Retailers have good reason to feel festive this year.

According to Deloitte’s annual holiday shopping forecast, released Wednesday, shoppers are poised to spend big this coming season. The consulting firm expects U.S. retail sales to rise between 5 and 5.6 percent, potentially topping $1.1 trillion between November and January.

With consumer confidence high and unemployment low — and retailers pulling out all the stops — Americans will likely up their shopping both in stores and online. E-commerce sales, per Deloitte, are expected to rise between 17 and 22 percent for the holiday season, compared with the 16 percent they rose last year.
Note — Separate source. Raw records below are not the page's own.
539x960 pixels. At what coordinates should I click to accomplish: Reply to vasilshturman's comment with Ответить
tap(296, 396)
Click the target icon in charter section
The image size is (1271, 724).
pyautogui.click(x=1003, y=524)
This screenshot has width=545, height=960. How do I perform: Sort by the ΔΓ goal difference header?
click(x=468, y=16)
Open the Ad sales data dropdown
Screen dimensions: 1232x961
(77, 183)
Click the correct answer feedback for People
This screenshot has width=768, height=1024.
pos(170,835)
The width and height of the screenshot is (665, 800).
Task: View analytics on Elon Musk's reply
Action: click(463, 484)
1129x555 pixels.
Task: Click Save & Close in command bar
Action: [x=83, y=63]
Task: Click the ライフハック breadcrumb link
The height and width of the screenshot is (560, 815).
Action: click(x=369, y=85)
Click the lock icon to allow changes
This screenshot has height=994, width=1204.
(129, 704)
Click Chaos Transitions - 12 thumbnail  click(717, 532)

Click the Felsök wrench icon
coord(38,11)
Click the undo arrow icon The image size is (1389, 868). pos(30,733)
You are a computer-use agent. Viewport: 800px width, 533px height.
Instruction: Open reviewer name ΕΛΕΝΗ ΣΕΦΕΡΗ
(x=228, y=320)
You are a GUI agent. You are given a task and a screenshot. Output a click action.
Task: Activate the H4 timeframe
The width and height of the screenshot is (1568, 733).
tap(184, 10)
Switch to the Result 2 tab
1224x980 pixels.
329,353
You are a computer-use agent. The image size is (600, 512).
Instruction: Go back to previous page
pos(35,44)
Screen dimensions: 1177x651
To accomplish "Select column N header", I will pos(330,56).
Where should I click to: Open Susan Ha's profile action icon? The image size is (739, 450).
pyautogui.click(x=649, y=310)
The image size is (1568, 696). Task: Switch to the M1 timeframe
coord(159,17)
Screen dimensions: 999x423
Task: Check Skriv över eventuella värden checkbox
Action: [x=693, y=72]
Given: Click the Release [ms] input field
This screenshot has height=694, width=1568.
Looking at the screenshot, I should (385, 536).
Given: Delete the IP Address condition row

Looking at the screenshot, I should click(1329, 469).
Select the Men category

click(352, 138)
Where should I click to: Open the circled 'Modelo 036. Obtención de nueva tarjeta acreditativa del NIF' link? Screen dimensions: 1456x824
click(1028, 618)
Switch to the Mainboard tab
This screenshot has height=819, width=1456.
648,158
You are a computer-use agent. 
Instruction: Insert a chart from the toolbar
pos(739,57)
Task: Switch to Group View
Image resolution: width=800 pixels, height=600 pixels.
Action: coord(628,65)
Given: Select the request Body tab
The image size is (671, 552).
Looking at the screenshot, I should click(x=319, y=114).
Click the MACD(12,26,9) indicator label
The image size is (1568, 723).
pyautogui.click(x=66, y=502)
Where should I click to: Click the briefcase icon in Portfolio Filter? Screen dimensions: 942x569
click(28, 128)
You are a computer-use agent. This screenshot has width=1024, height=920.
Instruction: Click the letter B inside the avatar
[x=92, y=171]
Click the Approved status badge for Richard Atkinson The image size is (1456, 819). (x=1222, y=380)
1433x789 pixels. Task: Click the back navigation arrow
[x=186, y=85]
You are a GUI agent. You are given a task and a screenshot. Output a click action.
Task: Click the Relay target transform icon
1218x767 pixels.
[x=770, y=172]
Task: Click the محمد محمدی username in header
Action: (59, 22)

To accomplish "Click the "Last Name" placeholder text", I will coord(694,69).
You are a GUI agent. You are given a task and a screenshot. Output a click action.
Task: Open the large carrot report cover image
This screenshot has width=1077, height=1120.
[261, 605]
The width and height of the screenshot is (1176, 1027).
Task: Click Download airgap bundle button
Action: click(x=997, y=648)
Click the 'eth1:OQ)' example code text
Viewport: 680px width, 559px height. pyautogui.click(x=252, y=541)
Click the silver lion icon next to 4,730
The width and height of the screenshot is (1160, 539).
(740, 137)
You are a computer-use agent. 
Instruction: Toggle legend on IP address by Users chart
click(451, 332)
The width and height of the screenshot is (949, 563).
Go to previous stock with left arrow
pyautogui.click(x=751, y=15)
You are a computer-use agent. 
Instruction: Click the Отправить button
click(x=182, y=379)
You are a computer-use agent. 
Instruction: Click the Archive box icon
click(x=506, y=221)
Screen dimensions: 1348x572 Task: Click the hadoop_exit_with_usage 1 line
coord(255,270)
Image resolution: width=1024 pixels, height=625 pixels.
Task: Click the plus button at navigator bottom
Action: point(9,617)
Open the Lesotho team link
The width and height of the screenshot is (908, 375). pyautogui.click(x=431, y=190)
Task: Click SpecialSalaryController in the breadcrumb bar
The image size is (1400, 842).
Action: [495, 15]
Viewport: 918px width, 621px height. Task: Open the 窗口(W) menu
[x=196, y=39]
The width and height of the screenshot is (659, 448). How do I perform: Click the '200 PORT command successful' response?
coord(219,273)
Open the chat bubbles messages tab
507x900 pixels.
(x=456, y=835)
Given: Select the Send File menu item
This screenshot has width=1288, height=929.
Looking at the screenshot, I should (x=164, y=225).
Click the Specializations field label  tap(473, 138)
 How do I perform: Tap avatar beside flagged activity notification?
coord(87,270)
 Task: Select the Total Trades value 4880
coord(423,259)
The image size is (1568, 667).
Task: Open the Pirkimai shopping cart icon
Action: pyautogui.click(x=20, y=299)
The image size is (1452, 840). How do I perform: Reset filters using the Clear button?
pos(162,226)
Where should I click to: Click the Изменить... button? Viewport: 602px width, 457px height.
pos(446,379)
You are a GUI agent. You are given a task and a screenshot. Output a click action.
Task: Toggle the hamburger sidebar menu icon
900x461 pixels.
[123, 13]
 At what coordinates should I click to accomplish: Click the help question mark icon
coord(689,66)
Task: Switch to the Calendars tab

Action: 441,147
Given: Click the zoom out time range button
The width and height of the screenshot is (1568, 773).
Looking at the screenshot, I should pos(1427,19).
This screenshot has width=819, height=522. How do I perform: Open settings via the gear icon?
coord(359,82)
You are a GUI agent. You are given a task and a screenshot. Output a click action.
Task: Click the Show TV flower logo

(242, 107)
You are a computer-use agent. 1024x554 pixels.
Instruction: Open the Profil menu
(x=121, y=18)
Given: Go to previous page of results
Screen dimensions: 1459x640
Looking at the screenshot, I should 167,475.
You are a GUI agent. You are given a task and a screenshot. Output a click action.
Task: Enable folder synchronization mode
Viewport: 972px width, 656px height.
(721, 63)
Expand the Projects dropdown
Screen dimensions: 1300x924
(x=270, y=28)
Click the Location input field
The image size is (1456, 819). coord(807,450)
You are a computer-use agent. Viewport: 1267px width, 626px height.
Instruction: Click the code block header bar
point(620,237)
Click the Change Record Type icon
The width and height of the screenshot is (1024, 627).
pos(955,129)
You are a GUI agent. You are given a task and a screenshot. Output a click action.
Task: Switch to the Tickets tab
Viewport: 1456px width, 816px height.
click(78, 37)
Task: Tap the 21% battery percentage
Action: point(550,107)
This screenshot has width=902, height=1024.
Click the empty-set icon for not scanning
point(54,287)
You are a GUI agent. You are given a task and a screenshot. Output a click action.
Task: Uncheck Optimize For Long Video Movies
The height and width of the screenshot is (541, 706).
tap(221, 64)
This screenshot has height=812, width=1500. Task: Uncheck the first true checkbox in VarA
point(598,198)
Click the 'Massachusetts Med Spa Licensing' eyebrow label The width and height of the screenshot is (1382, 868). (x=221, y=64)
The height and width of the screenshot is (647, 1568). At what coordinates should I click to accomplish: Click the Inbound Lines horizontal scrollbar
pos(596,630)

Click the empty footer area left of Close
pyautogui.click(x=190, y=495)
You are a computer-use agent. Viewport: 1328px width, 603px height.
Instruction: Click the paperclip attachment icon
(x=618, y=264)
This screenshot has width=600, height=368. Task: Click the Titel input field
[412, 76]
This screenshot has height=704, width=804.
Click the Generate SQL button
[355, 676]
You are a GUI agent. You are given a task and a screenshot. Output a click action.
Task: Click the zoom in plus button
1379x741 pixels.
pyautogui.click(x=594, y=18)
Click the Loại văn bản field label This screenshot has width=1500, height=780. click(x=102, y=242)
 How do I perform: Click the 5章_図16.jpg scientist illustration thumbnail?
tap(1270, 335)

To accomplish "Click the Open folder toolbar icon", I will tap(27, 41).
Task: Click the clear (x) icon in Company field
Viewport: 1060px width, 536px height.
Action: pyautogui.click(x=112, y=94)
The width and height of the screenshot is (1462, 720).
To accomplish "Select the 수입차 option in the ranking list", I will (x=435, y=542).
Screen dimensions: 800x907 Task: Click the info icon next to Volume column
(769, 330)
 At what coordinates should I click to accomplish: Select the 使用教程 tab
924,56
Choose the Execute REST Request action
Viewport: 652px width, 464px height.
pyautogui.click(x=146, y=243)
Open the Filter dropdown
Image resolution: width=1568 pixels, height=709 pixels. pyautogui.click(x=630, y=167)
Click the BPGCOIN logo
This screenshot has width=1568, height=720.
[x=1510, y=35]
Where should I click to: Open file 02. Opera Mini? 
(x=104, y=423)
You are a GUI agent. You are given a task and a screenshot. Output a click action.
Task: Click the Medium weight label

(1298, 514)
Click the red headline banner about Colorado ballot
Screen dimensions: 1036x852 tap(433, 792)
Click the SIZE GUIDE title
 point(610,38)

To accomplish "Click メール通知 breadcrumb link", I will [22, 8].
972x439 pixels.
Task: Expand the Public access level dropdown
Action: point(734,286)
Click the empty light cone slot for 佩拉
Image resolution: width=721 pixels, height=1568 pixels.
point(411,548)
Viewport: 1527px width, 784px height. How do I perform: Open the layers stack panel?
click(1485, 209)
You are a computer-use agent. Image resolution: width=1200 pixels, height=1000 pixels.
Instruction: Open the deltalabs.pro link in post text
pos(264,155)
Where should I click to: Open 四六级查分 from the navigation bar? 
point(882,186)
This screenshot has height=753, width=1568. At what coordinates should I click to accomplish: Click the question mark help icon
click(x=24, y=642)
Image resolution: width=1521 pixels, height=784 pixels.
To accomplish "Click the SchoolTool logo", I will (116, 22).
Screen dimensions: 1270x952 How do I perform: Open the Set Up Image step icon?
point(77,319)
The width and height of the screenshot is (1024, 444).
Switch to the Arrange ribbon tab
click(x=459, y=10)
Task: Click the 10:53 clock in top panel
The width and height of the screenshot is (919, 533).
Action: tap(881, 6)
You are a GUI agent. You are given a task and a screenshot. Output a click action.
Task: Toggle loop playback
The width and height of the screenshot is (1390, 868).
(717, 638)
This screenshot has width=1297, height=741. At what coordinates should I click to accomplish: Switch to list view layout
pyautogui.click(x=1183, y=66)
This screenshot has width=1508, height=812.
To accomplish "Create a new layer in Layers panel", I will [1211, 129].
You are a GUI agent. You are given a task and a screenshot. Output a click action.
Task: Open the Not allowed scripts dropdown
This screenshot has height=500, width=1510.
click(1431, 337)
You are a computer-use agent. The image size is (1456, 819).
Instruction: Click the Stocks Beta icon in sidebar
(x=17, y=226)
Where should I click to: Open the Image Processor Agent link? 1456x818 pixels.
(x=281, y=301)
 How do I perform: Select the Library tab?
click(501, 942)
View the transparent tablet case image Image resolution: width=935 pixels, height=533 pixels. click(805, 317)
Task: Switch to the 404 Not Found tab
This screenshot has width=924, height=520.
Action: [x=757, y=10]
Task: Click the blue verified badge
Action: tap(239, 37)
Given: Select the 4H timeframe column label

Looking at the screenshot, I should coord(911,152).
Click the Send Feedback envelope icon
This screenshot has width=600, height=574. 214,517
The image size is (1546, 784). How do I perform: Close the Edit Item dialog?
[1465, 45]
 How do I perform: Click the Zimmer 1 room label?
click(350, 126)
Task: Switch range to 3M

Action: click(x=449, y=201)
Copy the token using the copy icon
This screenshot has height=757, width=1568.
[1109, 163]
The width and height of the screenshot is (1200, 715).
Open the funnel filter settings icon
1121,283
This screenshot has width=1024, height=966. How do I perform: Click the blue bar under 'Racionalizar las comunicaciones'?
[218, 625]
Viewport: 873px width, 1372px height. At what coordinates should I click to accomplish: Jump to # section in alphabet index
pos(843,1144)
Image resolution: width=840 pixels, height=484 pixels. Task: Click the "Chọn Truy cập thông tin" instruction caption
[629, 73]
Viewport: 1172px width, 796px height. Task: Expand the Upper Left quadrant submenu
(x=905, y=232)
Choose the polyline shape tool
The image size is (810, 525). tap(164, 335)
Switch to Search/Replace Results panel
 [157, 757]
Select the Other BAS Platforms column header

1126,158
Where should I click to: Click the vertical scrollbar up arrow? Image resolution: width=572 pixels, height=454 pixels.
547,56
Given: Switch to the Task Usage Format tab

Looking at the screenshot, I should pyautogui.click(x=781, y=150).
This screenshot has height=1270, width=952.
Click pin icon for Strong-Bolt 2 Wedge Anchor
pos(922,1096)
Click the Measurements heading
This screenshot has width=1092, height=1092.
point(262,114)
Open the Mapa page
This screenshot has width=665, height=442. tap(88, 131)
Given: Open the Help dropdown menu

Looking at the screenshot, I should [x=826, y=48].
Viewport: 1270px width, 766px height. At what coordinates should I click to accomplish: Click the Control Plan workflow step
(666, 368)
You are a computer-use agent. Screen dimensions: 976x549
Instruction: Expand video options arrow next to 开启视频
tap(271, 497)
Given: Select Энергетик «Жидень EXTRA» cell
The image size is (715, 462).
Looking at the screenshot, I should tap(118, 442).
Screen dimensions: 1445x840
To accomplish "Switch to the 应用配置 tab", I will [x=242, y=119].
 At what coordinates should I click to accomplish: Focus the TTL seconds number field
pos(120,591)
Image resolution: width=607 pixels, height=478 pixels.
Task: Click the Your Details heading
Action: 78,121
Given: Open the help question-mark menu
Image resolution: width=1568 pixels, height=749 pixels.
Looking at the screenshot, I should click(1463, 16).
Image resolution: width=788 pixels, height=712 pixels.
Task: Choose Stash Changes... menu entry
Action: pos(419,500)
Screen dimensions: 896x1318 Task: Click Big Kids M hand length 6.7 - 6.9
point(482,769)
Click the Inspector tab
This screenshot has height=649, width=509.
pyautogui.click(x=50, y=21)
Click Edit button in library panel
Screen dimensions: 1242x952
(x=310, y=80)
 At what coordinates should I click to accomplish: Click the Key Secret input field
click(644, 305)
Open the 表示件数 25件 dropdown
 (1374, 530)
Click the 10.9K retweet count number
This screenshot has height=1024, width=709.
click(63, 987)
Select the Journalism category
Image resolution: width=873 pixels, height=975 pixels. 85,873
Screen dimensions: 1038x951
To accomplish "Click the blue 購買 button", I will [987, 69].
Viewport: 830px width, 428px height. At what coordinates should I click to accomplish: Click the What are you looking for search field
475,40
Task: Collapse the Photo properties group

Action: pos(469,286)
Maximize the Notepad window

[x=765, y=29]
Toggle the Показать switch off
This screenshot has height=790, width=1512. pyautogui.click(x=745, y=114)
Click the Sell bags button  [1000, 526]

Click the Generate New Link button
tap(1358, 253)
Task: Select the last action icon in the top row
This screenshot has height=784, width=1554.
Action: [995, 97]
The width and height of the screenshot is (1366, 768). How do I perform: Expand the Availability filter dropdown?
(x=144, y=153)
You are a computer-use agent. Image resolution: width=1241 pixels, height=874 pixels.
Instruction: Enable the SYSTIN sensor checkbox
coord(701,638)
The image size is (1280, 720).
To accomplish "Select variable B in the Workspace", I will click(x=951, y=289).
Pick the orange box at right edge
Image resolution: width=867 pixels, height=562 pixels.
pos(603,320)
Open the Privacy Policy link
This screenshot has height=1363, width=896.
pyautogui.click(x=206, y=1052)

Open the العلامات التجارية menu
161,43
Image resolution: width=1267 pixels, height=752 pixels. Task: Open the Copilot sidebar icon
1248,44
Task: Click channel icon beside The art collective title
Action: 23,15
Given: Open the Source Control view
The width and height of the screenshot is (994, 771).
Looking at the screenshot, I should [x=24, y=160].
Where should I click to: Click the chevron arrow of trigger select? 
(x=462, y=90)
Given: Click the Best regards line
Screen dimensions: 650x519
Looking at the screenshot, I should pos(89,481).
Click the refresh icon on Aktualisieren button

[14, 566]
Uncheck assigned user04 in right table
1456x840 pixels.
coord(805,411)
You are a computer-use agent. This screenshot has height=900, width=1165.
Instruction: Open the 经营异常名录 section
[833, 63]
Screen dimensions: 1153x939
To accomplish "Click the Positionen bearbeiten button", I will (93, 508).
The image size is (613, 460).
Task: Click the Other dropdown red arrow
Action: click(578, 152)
In total, they could reach $128 to $134 billion this year, or around 12 percent of total seasonal spend.

“Consumer sentiment and spending indicators provide a healthy outlook for retailers across channels, with strong expectations for store-based and online retailers,” said Rod Sides, Deloitte’s vice chairman and U.S. retail and distribution sector leader. “We’ve seen retailers continue to advance their approaches to shipping, delivery, in-store experiences and tech-enabled commerce … The leading retailers this holiday season could be the ones who are able to strike the right balance between innovation, experience and value that best engages the consumer and stands out in a busy season.”

Still, it’s too early to consider the predicted windfall a done deal: The firm’s economists warn that a correction in the stock market, political turmoil or the effects of an interest rate hike by the Federal Reserve could all impact spending.

Of course, that hasn’t stopped retailers from staffing up to handle the expected deluge of customers: Kohl’s started hiring seasonal employees in June to get ahead of the rush, taking into account the tight labor market and stiff competition from rivals who also are also seeking to hire tens of thousands of workers. Macy’s has touted its incentive plan, which gives part-time workers the opportunity to earn performance-based bonuses, while JCPenney has said it will offer paid time off, paid training and 401(k) benefits to certain eligible seasonal employees.